Trump’s accusing Pakistan of “lies” and “deceit” and the charges that it has given the US nothing in lieu of the massive help it has received is not something that contradicts the reality but the problem is that it is far too late for the American leadership to catch hold of Pakistan now.

The way Islamabad has hit back at the Americans, despite the fact that its own leadership is in a state of fragility, reveals how much hollow Trump’s roar has sounded. Trump can rip Pakistan another hundred times during his tenure but it won’t mark any difference in the latter’s stand for sure. Because not only times have changed, they have gone against the United States.

If the US indeed feels that Pakistan has only deceived it over the years, it should have taken action against Islamabad at least a decade and half ago, just in the wake of the 9/11. But its own policy failure in Afghanistan had kept it engaged with Pakistan despite the latter’s double games.

Just as Washington had taken Islamabad’s help to keep the erstwhile Soviets at bay in Afghanistan in the late 1970s and 1980s, it tried something similar to fight the extremist elements in Afghanistan post 9/11. But the US overlooked the fact that Pakistan had a far bigger stake in Afghanistan this time and it only grew more complex as India’s role in Afghanistan grew.

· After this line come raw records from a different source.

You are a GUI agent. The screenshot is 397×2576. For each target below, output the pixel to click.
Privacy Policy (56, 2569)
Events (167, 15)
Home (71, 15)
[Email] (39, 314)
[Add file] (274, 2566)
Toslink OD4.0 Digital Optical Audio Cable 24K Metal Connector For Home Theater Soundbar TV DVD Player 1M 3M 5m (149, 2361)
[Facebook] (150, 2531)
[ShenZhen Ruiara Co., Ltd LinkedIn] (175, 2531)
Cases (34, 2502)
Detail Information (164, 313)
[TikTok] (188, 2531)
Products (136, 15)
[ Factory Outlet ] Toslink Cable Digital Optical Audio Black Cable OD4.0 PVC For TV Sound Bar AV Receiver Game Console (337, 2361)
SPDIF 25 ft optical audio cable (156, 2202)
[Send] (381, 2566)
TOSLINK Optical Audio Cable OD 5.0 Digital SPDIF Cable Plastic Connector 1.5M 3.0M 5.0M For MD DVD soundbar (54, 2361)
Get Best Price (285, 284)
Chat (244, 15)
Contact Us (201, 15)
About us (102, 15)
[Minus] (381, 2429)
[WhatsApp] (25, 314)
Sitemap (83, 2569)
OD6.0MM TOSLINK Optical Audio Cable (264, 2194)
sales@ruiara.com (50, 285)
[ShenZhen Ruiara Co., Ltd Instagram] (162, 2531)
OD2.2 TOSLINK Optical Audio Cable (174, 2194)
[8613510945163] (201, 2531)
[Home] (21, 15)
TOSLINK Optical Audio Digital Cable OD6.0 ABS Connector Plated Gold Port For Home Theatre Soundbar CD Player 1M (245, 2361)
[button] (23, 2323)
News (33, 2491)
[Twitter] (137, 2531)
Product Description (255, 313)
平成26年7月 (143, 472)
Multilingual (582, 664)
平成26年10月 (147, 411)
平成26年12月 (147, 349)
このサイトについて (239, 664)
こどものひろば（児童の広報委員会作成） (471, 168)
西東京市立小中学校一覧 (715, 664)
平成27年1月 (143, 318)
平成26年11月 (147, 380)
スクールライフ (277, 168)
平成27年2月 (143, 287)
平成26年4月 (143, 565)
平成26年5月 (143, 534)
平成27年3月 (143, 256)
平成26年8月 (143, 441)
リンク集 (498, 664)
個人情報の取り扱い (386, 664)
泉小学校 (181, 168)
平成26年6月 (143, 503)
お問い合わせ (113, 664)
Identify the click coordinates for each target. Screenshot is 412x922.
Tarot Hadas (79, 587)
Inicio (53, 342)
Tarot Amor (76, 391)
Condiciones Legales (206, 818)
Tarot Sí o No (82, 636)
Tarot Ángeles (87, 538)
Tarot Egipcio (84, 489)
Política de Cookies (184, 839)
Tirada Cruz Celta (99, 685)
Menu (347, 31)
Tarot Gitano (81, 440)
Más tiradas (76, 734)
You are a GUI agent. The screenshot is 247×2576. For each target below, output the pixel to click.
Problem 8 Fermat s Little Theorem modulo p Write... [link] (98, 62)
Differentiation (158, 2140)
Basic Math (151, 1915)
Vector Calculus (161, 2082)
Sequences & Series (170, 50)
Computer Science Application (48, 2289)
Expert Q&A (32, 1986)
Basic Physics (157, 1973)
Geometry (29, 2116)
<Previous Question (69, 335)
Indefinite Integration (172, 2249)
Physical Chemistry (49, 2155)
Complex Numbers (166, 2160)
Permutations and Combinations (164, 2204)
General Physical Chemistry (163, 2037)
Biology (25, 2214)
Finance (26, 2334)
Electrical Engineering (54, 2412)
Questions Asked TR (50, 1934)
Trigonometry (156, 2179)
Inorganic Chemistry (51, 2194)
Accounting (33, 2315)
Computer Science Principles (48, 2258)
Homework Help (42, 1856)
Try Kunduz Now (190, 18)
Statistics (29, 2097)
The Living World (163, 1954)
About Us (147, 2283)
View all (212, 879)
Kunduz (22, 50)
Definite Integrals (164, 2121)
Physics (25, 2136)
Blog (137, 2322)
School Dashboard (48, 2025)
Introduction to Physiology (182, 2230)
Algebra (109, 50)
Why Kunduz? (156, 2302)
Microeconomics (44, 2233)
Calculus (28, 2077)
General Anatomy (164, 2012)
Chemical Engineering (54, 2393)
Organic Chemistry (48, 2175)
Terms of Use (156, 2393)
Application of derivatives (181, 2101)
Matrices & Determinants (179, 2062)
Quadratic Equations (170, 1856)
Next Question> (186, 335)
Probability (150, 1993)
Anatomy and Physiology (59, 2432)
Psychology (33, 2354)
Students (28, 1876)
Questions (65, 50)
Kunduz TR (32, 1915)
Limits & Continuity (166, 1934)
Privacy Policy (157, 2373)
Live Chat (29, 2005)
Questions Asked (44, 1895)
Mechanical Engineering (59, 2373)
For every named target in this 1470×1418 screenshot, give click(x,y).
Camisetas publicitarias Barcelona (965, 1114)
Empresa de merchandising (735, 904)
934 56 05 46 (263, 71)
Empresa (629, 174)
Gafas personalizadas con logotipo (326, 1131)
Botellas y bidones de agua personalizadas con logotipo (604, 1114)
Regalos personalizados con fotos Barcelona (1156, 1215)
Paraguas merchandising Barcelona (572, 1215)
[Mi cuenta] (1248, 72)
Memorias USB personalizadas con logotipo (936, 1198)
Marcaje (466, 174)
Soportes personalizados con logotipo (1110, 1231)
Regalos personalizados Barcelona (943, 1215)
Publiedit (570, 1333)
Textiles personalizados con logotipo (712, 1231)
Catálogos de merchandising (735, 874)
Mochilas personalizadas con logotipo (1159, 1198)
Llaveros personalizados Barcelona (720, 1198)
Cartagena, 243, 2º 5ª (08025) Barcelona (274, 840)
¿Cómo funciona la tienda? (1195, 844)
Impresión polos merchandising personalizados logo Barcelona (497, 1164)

For the Pakistani state, backing the extremists’ agenda in Afghanistan has always been key to counter India’s influence there and ensure its own survival. This put it at odds with the US but the double-ploy scheme continued somehow over the last decade and half.

Trump’s outburst against Pakistan is the culmination of the frustration that was gathering in the US ranks over the past few presidencies over Islamabad’s dubious stance on Afghanistan and terror. But the reaction came far too late and would fetch the US little results because of two main reasons. Pakistan has powers to fall back on today.

First, international politics at the moment is not as unipolar as it was in the wake of
9/11. While the Americans have started to stagnate in foreign policy post the Iraq war of 2003 and under the current Trump presidency, other powers like China and Russia have come up fast to fill in the vacuum.

This has given countries like Pakistan a major opportunity to find alternative allies in case its old ally dumps it. In fact, Washington’s brazen foreign policy under Trump has made it easier for Pakistan to find solidarity from many other countries. The American president’s unconventional handling of diplomacy is not going to make his targets crawl. Pakistan also plays the victim card today with success.

The second reason why Pakistan is not going to take Trump seriously is its own vulnerability to terror. The country was once considered a major supporter of terror – something that made its neighbours like India, Afghanistan and Iran raise their voices against it. India particularly has always been expressing concern against Pakistan on international stages, accusing it of sponsoring terror in its territory.

However, Pakistan of late has found a new stance to defend itself against such accusations, thanks to some devastating terror attacks on soft targets like educational institutes and churches on its own soil.

These terror attacks have been results of nothing else but Islamabad’s own policy failure but Pakistan’s leaders have encashed these instances of violence to buy sympathy internationally. Now, whenever countries like the US and India try to accuse Pakistan of sponsoring terror elsewhere, Islamabad counters the viewpoint saying it itself has been the biggest victim of terror.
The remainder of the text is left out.